In Kannuu Pty Ltd. v. Samsung Electronics Co., Ltd., No 19-civ-4297 (S.D.N.Y Jan. 19, 2021), the parties’ forum selection clause in their non-disclosure agreement did not prevent Samsung Electronics Co., Ltd. (“Samsung”) from challenging Kannuu Pty, Ltd.’s (“Kannuu”) patent in an IPR proceeding.  The court held IPR petitions did not fall within the scope of the agreement’s forum selection clause.

Kannuu filed a suit against Samsung for patent infringement and breach of contract.  The parties had entered into a non-disclosure agreement years earlier when Samsung inquired about Kannuu’s search-and-navigation technology.  A confidentiality clause limiting the use of disclosed information and a forum selection clause requiring any proceeding “arising out of” or “relating to” the agreement be brought in a court of New York were included in the agreement.

After Kannuu filed suit asserting five of its patents, Samsung petitioned the PTAB for IPR of all asserted claims of the patents.  The IPR petitions for two of the patents were instituted.  In the district court, Kannuu filed a motion for preliminary injunction to restrain Samsung from proceeding before the PTAB in light of the agreement’s forum selection clause.

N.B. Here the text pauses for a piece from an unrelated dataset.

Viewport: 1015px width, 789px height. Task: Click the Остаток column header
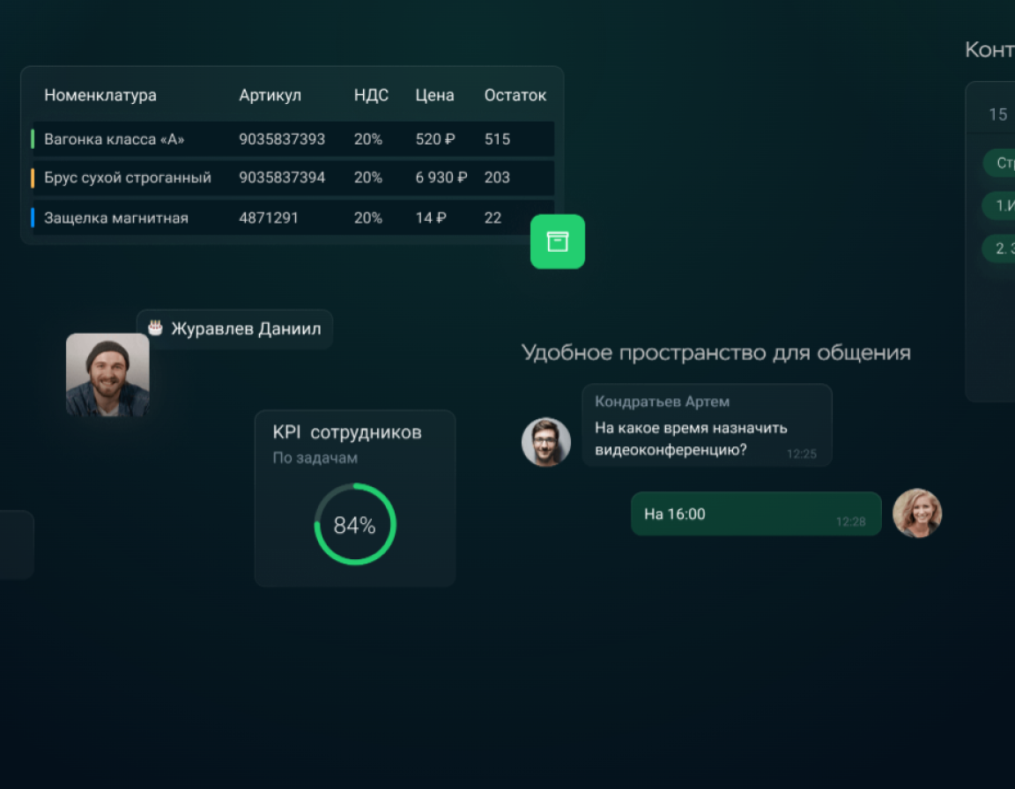[x=515, y=95]

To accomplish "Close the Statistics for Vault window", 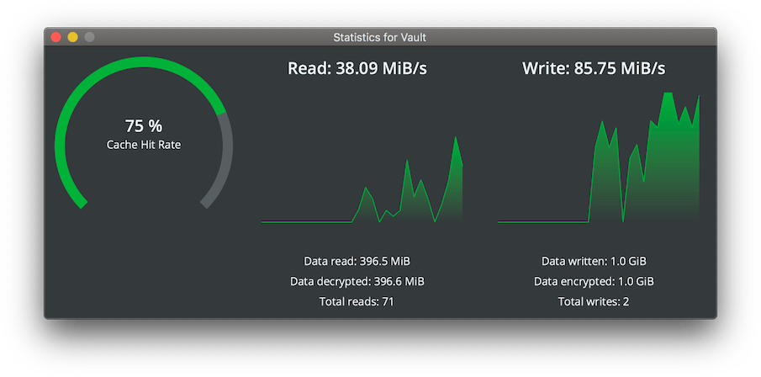I will 56,37.
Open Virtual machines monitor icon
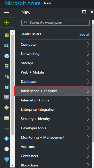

The court recognized that it may grant such a preliminary injunction if the forum selection clause is valid and enforceable.  This would require that: (1) the clause was reasonably communicated to the party resisting enforcement; (2) the clause is mandatory; and (3) the claims and parties involved in the suit are subject to the forum selection clause.  The first two requirements were not in dispute, but the parties disputed whether the claims were subject to the forum selection clause.

The court ruled that the IPR proceedings do not fall within the scope of the forum selection clause.  The court applied a plain and ordinary meaning when determining what actions “arise out of” or “relate to” the agreement because no definition defining the scope of these terms was present in the agreement.  The agreement concerned the confidentiality of disclosed information and did not grant intellectual property rights or a license to either party.  With this framework, the court noted the IPR proceedings determine the validity of Kannuu’s patents, which do not affect whether Samsung impermissibly used confidential information in violation of the agreement.  The court recognized that some of the information that arose from the discussions after the non-disclosure agreement may be relevant to the IPR proceedings, but found that connection to be too attenuated to be within the plain meaning of “relating to” the agreement.  Finding the likelihood of success on the merits against Kannuu, the court denied the preliminary injunction.